The first prerequisite

“Of course, we won’t mind if you look around,” you’ll say. “It’s only twenty dollars per person.” They’ll pass over the money without even thinking about it. For it is money they have and peace they lack.”– Terrance Mann

In radio they tell you that the audience turns over every fifteen minutes. I’m not sure how often it turns over on a blog. I assume I may have some new readers although I have to assume that most of them are repeaters. So, I’ll reframe the discussion for the benefit of the newbies even if most will just roll their eyes and gloss over the rest.

This used to be a baseball blog. It got its name based on the two books with that title. Baseball was always a first love of mine. I collected baseball cards as a kid, but I didn’t really trade and sell them as much as I just collected knowledge. That grew into collecting hats and jerseys from teams gone by. I collected statistics and grew my knowledge. That led to four books total on the subject of baseball.

At 5 PM EST on March 1st, the commissioner announced that six games would be purged from the baseball season. It is the second time Rob Manfred has been unable to salvage games in a season. He could blame 2020 on the pandemic and the pandemic certainly takes most of the blame, but he effectively botched any chance of playing 100 or 120 games because of his inability to make a deal.
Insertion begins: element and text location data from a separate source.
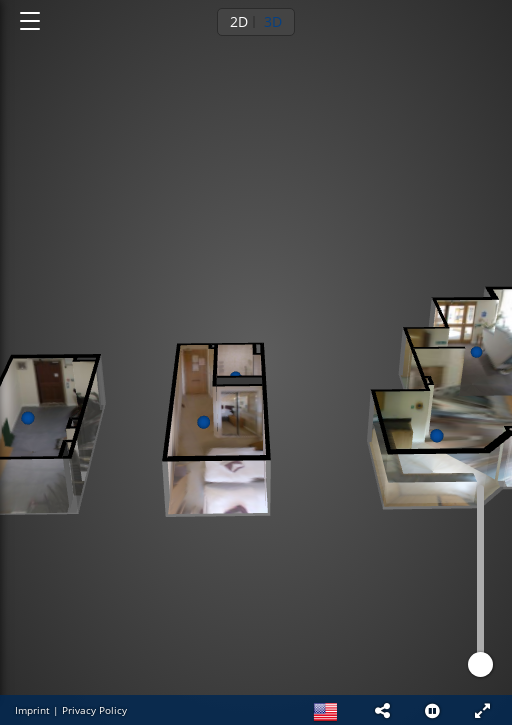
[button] (382, 710)
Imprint (32, 710)
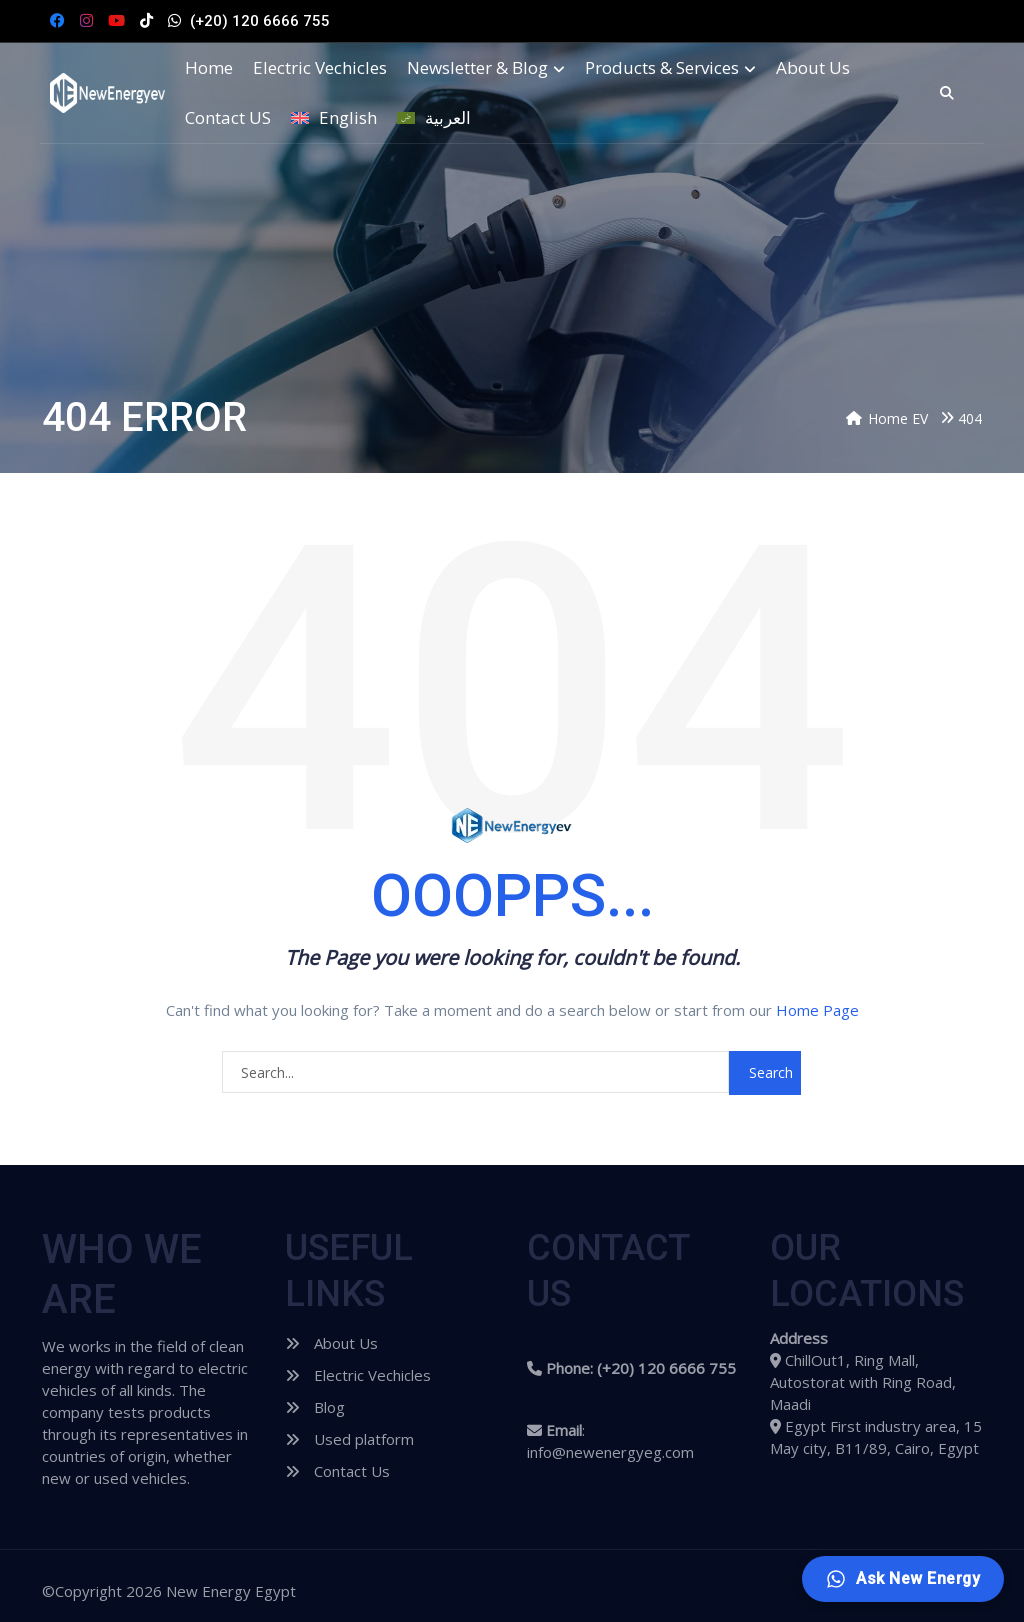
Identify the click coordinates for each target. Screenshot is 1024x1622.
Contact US (228, 118)
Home (209, 68)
Any baseball worth their salt knows exactly where the quote from above comes from. Any baseball fan worth their salt can rattle off the most famous numbers or relive the greatest moments in the game’s history. When you are a commissioner of the sport you first and foremost must love the sport. Loving the sport enables you to take all of the stakeholders and force them to negotiate in good faith. It also prevents you from succumbing to hairbrained schemes that alter the game for the worst.

Rob Manfred must resign as commissioner. He must resign not because he couldn’t broker an agreement between owners and players. He must resign not because of the ghost runner at second rule, the Astros cheating scandal that was really a league wide cheating scandal, or because he absolutely fumbled the pandemic negotiations. Those are all just symptoms of the disease. He must resign because he clearly doesn’t love baseball. He doesn’t understand baseball at its core. Therefore, he doesn’t understand when he makes the moves he makes how that eats away at the sport itself.

The offseason has a certain arc to it. There are owner’s meetings. There are general manager’s meetings. There are winter meetings. Free agency opens in November and has multiple waves of activity. Teams and players exchange arbitration numbers and have hearings. There is a Rule V draft and trades that boggle the imagination. More importantly, there is the excitement from fans that weaves its way through all of that. They call it the hot stove league. Fans were robbed of it this year.

Owners locked out the players in December. Keep in mind that many of the issues they two sides are currently debating have been known since the labor strife of 2020. They predicted this then. When asked why he waited until February to start negotiating, Manfred simply fumbled about and talked about the last ten days of negotiation. Yup Rob, that was the point of the question. YOU HAD 80 DAYS PRIOR TO THAT AND YOU DID NOTHING.

This is not one of those “make me commissioner” kind of pleas. I’m not qualified for the job, but I do have one qualification that Rob does not have. I love baseball. Of course, I’m not the only one. I’m not even going to try to argue that my love for the sport is superior to anyone else’s. It is superior to Manfred’s and that is clear with the way he talks about the game. It’s clear with the decisions he’s made to make the game shorter. People who love baseball aren’t desperate to have less of it.

The job of commissioner is difficult, but it is also easy to explain. The commissioner is a shepherd of sorts. They marry the interests of owners, players, and fans together to grow the sport and make it profitable for all. If one of those groups distrusts the commissioner he can’t effectively do his job. If more than one group distrusts the commissioner then the entire sport will sink. Don’t mind us now, but the sport is sinking.